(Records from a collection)
━━━━

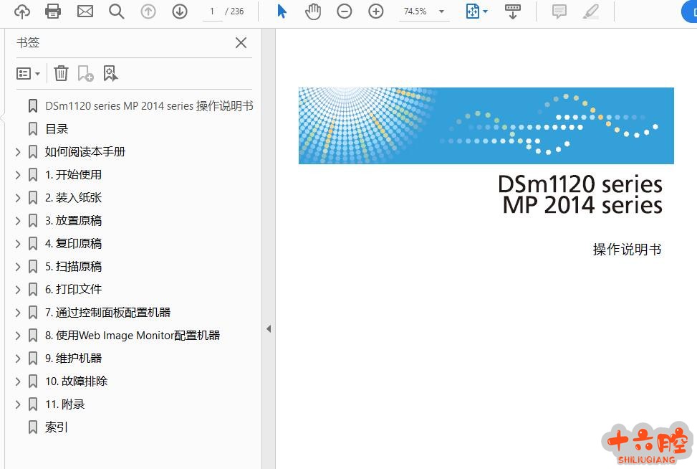Click the print icon in toolbar
The image size is (697, 469).
53,11
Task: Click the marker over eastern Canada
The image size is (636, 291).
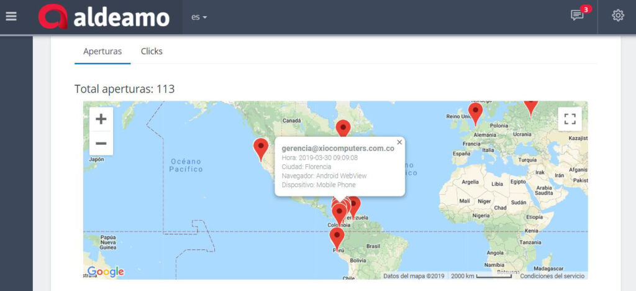Action: coord(343,129)
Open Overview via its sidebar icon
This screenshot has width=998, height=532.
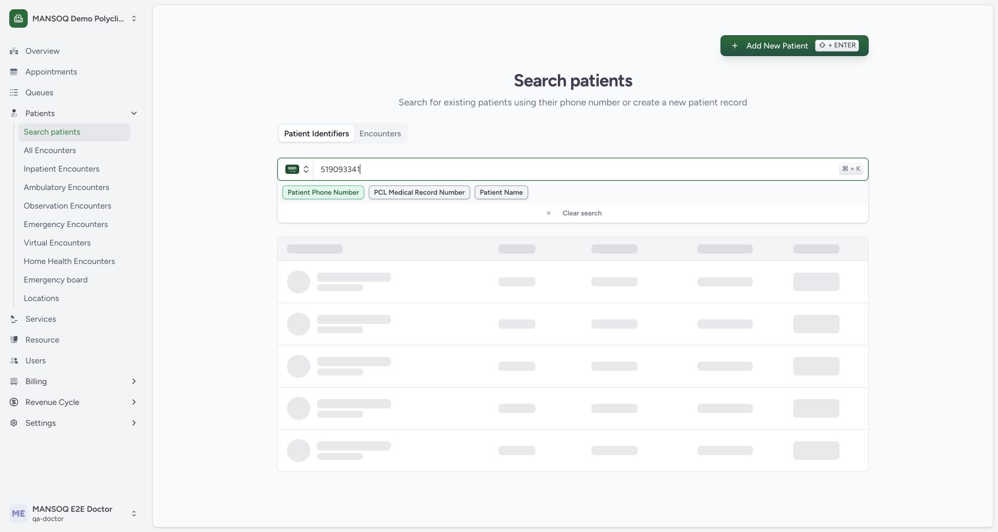click(14, 51)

━━━━

* **Task to complete**
Restate word for word the lines that begin at the one containing "Task: Click the marker over eastern Canada" and end with the final line of the records. Pictures stay out.

* **Response to this task**
Task: Click the marker over eastern Canada
The image size is (636, 291).
Action: coord(343,129)
Open Overview via its sidebar icon
This screenshot has width=998, height=532.
click(14, 51)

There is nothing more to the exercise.